The film has a couple of brilliant action set pieces in it. The first is obviously that wonderful prison break sequence. The other one is the extended robbery sequence at the half way point – where Gu has teamed up with four other criminals, much to his sister’s chagrin, to pull off essentially an armored car robbery. The robbery is violent – people are killed – but it is an example, as in much of Melville, of a job that is planned, and executed, with precision and professionalism. Of course, the fallout from that robbery is the fallout from almost every big screen robbery – as the cops close in, and the various gangsters are brought in by the cops, and start turning on each other. In some ways, it is Le Doulos all over again – with people concerned over who is the finger man, and plotting based on incomplete information, that ends in nothing more death.

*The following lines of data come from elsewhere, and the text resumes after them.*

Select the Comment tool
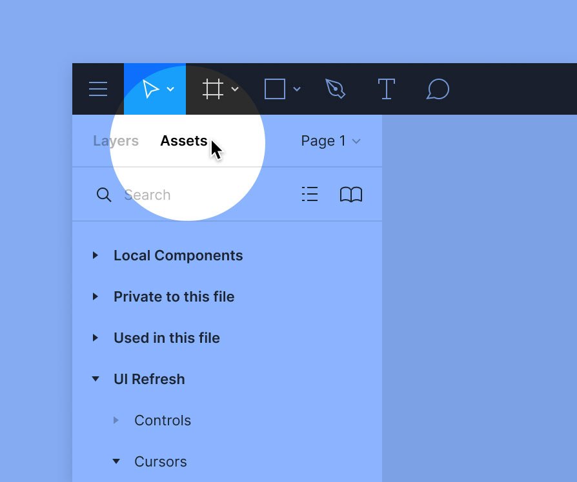(x=438, y=89)
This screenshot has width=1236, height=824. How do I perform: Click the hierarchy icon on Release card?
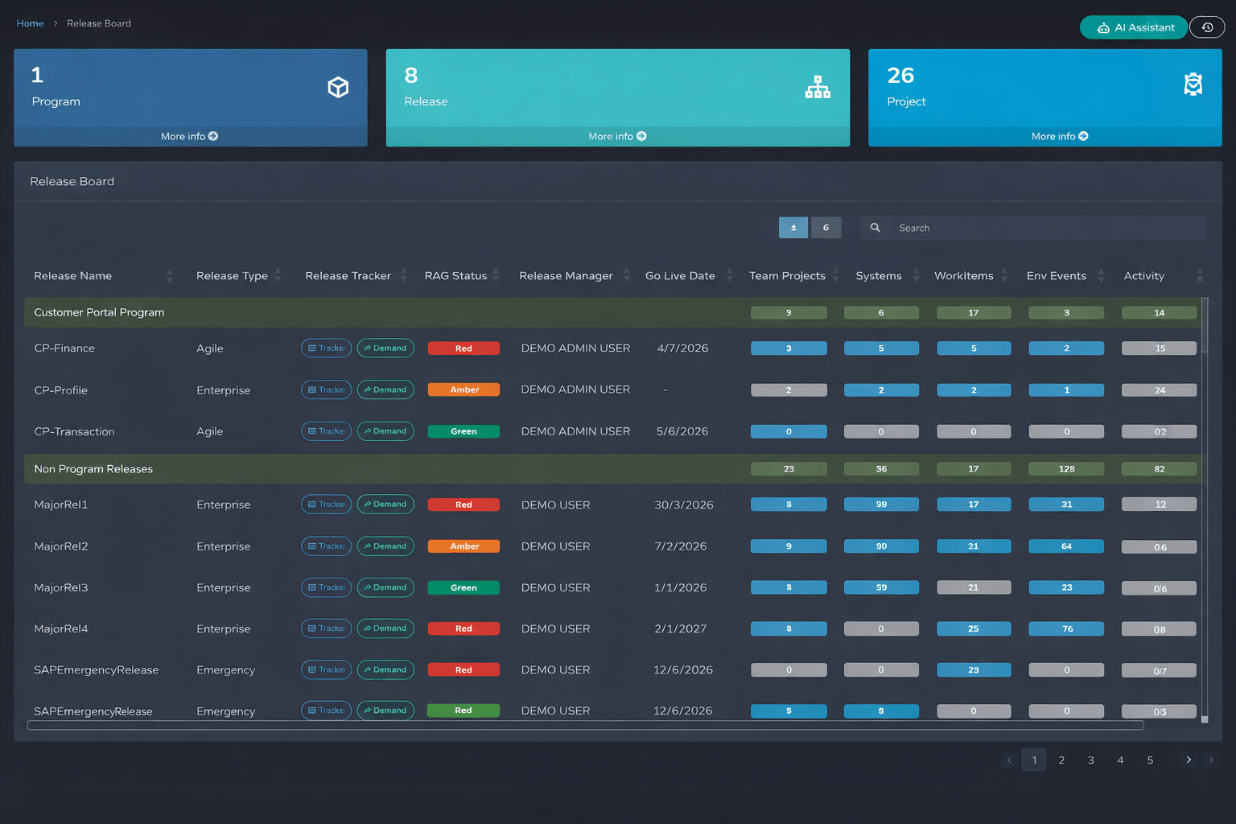pos(818,87)
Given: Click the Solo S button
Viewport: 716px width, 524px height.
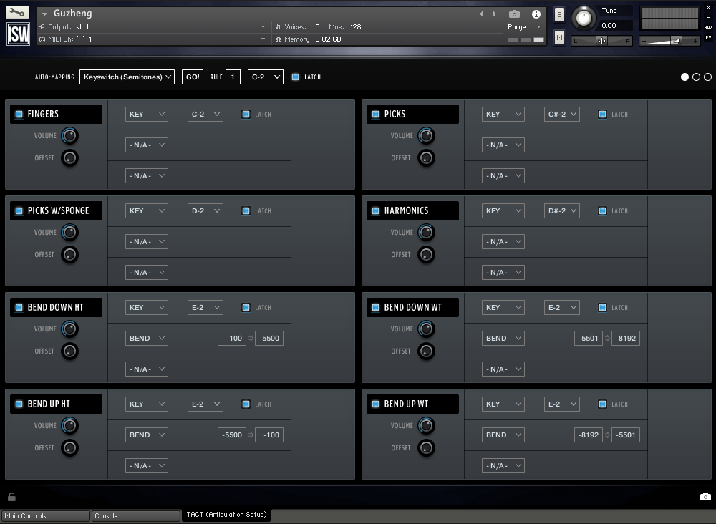Looking at the screenshot, I should pyautogui.click(x=559, y=16).
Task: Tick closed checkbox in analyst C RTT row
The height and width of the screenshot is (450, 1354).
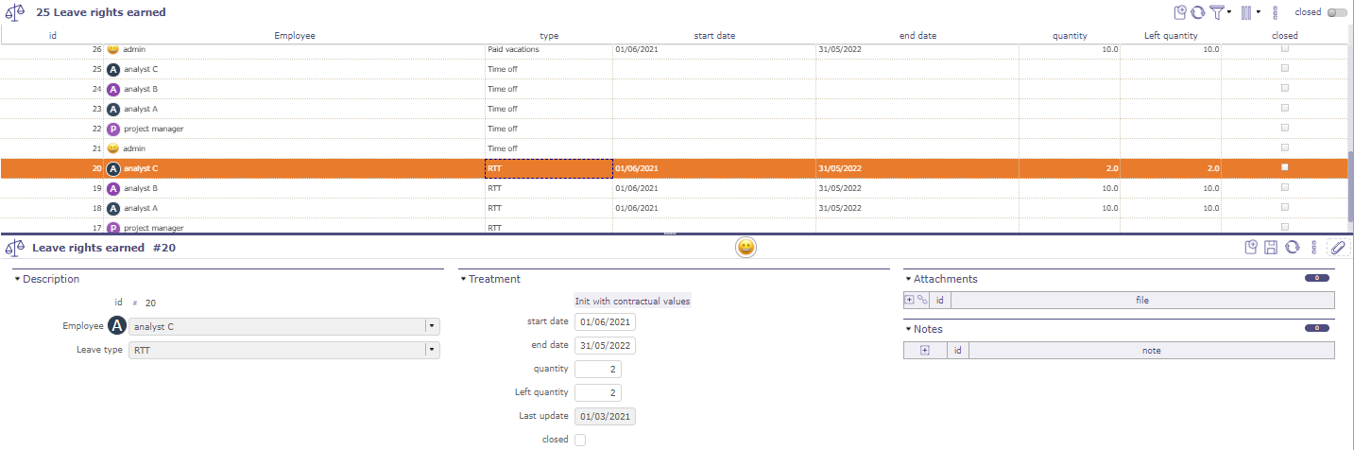Action: (x=1284, y=167)
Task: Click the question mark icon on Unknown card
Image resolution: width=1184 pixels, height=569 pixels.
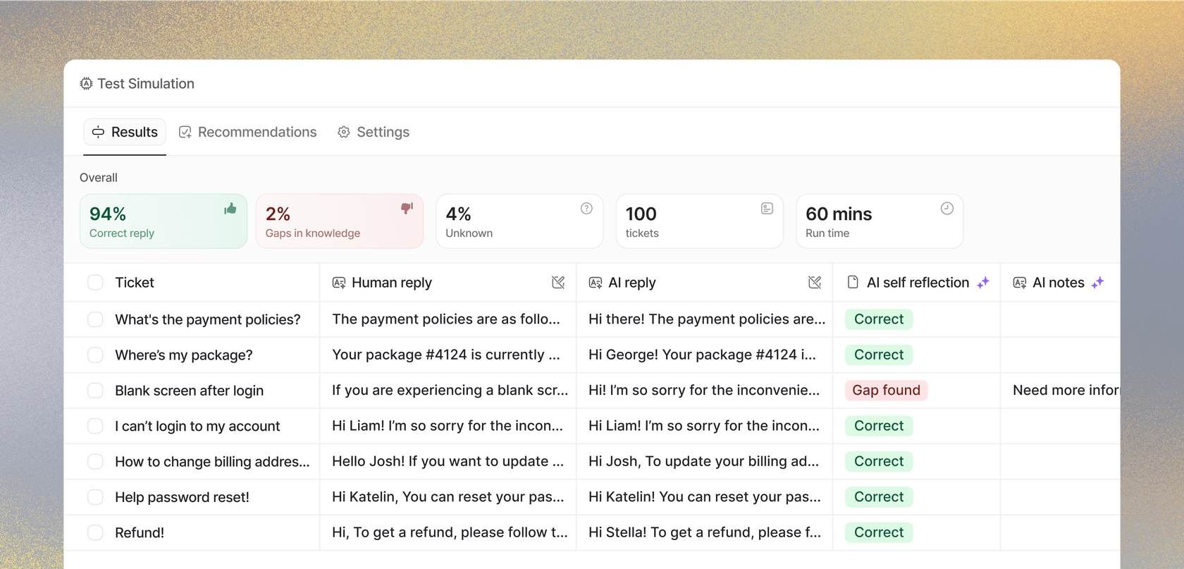Action: pos(586,209)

But this time, it isn’t wrapped in such an entertaining package – it’s a sadder state of affairs here, with a clean getaway impossible no matter what they do.
 
There is a lot here to unpack. In many ways, I think this is perhaps the most like a Michael Mann film – namely heat – of all of Melville’s work. Melville is often brought up in relation to Mann, because both filmmakers don’t really concern themselves with psychological depth, as much as they allow the character’s action define their morality. They like people are professionals, defined by their work, by their adherence to a code. In the relationship between Gu and Blot, you see some similar dimensions of what you would see between DeNiro and Pacino in Mann’s epic masterwork. They are on opposite sides of the law, but respect each other because they both adhere to their own code – Blot goes as far as to give a reporter a story of what really happened with Gu – retroactively giving him his legacy back, even if he’s not around to enjoy it.
 
Le Deuxième Souffle is not often mentioned when discussing Melville’s best films – it doesn’t get the attention that Bob La Flambeur, Le Samourai, Army of Shadows or The Red Circle get – not even the attention that Le Doulos gets either. But it deserves that sort of attention. It is a key work in Melville’s career – kicking off what would be one of his greatest stretches of output – and it is every bit the precision masterwork that those other films are as well.